[Collected data]
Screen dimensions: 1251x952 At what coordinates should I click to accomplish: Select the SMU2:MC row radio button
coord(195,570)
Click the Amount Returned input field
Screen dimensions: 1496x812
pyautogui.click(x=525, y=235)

What to do → Set the records down again in full, exactly as they read.

Completed task →
Screen dimensions: 1251x952 At what coordinates should I click to accomplish: Select the SMU2:MC row radio button
coord(195,570)
Click the Amount Returned input field
Screen dimensions: 1496x812
pyautogui.click(x=525, y=235)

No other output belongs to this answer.